In an effort to reduce overdose fatalities, the Department of Health and Mental Hygiene has announced a new data sharing initiative with hospitals that will help identify individuals who have survived previous overdoses and target them for outreach and treatment services. As announced in the DHMH Press Release:
“Every hospitalization and emergency department visit for an overdose is an opportunity to prevent the next one,” said Dr. Joshua M. Sharfstein, Secretary of DHMH. “It’s an opportunity to save someone’s life.”
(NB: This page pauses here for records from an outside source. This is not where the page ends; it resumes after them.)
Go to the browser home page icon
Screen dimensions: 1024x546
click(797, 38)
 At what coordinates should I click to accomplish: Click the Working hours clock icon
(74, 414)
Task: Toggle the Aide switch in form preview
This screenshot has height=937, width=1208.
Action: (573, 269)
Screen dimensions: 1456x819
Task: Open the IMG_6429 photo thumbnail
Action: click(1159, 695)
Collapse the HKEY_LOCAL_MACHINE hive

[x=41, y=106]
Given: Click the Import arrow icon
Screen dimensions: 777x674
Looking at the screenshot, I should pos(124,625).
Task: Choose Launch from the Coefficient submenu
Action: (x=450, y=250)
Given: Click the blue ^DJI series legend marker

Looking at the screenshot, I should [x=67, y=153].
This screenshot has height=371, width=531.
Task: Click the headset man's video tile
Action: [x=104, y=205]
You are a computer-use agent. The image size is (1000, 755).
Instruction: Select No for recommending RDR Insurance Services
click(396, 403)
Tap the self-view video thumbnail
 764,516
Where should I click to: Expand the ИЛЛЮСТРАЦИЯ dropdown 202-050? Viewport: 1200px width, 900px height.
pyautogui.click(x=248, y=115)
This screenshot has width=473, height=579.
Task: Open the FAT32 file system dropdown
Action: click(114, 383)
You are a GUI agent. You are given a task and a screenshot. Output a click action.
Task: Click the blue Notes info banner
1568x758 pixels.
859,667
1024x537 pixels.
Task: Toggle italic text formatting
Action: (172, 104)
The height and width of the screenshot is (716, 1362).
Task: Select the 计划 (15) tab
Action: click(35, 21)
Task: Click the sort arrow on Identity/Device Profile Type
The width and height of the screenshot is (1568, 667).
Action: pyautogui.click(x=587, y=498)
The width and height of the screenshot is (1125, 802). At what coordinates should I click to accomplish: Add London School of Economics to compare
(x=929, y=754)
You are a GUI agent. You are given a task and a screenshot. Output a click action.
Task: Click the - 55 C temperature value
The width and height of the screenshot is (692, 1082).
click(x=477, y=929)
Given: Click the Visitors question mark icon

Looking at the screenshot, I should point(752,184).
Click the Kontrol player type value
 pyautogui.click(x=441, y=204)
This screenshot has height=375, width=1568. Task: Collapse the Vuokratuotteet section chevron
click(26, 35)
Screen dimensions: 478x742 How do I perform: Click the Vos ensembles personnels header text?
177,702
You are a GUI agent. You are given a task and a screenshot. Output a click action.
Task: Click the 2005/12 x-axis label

The department has been working with select jurisdictions that have established reporting protocols between hospitals and addiction outreach. To expand this effort, DHMH will:
By January 15, establish a secure, voluntary reporting protocol of all nonfatal overdoses with at least five pilot hospitals. Local health departments and addiction treatment services will then conduct outreach to help refer individuals to treatment and to provide education and resources on overdose prevention.
By March 1, extend the voluntary reporting protocol statewide to all Maryland hospitals.
By April 15, review the experience with voluntary reporting from the perspective of reporting physicians, individuals who overdosed, outreach workers, and others and consider additional steps, including mandatory reporting of nonfatal overdoses.
The press release cited statistics that 59% of individuals who died from an overdose in 2013 had visited a hospital or emergency department for an overdose at least once in the year before the overdose death.